* start Supplied material *

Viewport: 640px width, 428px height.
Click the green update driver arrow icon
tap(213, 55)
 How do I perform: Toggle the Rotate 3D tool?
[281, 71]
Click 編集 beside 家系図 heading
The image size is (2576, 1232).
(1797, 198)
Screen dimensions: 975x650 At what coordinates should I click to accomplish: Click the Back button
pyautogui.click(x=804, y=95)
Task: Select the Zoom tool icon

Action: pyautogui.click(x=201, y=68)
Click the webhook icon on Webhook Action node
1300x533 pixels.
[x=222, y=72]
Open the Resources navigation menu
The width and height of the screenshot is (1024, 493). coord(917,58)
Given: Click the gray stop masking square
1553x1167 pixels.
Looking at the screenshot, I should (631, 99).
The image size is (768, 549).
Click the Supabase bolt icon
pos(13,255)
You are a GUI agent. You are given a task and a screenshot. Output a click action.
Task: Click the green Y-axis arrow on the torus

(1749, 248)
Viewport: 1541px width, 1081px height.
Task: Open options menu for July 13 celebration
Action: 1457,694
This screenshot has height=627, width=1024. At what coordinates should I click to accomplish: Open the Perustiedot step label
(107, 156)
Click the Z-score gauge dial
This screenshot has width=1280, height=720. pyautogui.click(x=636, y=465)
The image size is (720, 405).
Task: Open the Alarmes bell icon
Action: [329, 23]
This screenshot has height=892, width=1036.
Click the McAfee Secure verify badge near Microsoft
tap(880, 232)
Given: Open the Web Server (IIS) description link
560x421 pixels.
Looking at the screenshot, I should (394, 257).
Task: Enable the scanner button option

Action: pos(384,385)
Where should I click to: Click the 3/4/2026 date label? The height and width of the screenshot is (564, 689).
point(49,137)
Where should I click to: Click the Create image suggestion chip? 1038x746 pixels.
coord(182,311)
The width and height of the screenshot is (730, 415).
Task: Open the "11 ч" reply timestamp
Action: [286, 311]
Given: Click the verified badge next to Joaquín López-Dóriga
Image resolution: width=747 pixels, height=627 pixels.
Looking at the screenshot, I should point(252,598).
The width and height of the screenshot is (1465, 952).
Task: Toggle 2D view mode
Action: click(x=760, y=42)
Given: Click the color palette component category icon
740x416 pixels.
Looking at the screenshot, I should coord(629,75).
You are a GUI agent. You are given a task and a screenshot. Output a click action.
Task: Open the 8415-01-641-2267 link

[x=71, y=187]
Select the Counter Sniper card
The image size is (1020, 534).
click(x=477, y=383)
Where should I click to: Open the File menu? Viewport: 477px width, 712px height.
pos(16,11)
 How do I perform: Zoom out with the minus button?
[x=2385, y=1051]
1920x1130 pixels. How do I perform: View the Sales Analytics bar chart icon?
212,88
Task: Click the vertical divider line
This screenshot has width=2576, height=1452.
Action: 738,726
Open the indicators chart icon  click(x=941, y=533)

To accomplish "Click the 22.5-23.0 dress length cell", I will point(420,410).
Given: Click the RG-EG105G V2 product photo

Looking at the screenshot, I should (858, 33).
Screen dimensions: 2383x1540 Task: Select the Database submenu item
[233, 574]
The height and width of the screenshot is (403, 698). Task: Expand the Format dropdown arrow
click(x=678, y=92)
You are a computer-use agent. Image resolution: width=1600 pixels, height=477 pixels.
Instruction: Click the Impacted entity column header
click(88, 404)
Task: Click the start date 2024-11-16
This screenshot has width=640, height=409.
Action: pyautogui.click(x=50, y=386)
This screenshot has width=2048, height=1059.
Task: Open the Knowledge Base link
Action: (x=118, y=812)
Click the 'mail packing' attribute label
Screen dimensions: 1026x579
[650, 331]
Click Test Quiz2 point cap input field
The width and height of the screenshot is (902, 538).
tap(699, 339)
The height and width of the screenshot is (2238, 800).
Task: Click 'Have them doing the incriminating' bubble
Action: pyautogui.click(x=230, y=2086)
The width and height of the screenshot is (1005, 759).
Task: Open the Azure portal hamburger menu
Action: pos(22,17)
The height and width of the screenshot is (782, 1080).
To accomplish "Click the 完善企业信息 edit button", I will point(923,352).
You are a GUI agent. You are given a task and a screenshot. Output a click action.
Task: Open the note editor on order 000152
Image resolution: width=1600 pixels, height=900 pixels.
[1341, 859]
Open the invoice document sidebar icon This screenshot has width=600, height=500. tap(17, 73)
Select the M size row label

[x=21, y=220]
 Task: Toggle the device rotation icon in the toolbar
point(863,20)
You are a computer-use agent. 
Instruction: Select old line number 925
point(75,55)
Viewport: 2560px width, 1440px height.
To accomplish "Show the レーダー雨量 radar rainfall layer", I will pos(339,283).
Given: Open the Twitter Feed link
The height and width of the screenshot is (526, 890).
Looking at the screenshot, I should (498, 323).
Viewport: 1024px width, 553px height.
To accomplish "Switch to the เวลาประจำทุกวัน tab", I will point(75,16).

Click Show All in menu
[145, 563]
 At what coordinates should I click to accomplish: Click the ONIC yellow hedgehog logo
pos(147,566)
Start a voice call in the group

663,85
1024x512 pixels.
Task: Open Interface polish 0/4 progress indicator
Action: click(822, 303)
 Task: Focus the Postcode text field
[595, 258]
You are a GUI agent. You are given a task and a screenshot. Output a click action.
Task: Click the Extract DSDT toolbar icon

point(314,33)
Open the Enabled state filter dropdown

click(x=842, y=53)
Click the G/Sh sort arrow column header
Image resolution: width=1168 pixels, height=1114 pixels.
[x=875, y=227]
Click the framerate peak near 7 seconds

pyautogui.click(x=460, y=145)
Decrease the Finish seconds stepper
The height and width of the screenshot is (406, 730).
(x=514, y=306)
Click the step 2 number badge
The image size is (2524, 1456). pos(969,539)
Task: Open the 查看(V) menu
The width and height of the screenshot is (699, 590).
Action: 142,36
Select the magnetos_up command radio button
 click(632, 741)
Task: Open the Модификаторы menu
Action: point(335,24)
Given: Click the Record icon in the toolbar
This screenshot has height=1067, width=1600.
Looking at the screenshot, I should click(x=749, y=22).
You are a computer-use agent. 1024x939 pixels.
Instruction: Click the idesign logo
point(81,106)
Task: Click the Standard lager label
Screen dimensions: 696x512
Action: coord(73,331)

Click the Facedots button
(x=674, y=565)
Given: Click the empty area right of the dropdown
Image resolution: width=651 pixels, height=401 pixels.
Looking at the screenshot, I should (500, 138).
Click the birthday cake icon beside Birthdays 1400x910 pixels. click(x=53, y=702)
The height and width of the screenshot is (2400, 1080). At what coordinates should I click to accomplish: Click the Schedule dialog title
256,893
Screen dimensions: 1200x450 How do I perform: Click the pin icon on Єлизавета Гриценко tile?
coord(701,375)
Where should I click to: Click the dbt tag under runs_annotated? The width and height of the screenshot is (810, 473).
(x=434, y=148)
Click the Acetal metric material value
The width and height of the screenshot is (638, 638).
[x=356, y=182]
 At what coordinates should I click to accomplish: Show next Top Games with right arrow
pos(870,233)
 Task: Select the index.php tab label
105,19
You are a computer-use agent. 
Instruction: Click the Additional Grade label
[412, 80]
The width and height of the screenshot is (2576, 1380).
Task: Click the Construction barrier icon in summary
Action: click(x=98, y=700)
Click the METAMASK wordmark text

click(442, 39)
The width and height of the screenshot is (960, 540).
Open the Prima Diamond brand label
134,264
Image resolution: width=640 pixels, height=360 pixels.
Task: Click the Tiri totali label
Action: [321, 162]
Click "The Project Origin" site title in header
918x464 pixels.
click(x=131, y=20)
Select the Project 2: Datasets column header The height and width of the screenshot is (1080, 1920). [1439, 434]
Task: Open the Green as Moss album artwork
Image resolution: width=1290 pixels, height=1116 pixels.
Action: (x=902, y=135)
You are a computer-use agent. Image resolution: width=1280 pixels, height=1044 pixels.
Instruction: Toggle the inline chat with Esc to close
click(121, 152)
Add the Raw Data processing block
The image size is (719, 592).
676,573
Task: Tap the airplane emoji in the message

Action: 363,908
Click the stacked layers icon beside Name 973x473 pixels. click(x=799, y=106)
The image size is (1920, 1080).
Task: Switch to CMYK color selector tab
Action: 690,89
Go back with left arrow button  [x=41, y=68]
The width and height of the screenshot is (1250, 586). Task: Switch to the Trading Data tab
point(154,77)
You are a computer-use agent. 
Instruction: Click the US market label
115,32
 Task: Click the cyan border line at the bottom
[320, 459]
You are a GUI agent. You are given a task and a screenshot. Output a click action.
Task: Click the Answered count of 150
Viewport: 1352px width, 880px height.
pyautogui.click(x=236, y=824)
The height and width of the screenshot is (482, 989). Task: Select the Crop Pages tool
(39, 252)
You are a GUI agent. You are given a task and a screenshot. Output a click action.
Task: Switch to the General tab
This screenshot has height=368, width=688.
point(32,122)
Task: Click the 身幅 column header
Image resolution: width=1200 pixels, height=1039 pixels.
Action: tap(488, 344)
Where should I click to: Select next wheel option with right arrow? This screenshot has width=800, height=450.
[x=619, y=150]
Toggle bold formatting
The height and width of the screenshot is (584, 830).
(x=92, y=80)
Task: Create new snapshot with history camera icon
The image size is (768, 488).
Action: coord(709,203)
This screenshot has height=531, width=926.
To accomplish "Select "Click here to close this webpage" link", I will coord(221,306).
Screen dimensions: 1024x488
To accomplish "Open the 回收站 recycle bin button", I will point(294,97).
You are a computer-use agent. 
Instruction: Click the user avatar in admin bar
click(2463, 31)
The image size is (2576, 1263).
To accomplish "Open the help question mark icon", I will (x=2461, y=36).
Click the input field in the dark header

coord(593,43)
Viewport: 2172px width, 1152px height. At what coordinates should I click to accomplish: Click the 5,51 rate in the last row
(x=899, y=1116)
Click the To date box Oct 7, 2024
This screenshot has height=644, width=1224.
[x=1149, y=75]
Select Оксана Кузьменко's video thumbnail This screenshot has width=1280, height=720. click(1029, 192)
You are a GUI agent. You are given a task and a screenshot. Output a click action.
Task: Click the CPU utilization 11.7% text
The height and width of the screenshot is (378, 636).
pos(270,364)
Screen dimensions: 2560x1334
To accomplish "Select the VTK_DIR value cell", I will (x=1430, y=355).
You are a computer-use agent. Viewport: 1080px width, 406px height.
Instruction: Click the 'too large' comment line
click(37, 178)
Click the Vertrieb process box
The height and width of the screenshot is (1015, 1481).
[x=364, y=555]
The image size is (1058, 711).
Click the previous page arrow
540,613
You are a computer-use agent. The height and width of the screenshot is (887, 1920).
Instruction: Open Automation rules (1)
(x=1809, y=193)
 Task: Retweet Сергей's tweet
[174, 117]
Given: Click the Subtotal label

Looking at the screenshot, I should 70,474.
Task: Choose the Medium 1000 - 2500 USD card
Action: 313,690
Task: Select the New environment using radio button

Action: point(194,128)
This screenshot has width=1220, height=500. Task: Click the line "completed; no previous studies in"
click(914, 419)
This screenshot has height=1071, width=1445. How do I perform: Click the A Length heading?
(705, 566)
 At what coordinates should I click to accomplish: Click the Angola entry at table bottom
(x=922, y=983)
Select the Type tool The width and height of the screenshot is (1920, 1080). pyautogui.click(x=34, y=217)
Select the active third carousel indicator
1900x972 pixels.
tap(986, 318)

* end Supplied material *

* **Problem**
Can you reproduce, word for word, the material from the line containing "Given: Click the Subtotal label" up to and including the last line of the material?

* **Exercise solution**
Given: Click the Subtotal label

Looking at the screenshot, I should 70,474.
Task: Choose the Medium 1000 - 2500 USD card
Action: 313,690
Task: Select the New environment using radio button

Action: point(194,128)
This screenshot has width=1220, height=500. Task: Click the line "completed; no previous studies in"
click(914, 419)
This screenshot has height=1071, width=1445. How do I perform: Click the A Length heading?
(705, 566)
 At what coordinates should I click to accomplish: Click the Angola entry at table bottom
(x=922, y=983)
Select the Type tool The width and height of the screenshot is (1920, 1080). pyautogui.click(x=34, y=217)
Select the active third carousel indicator
1900x972 pixels.
tap(986, 318)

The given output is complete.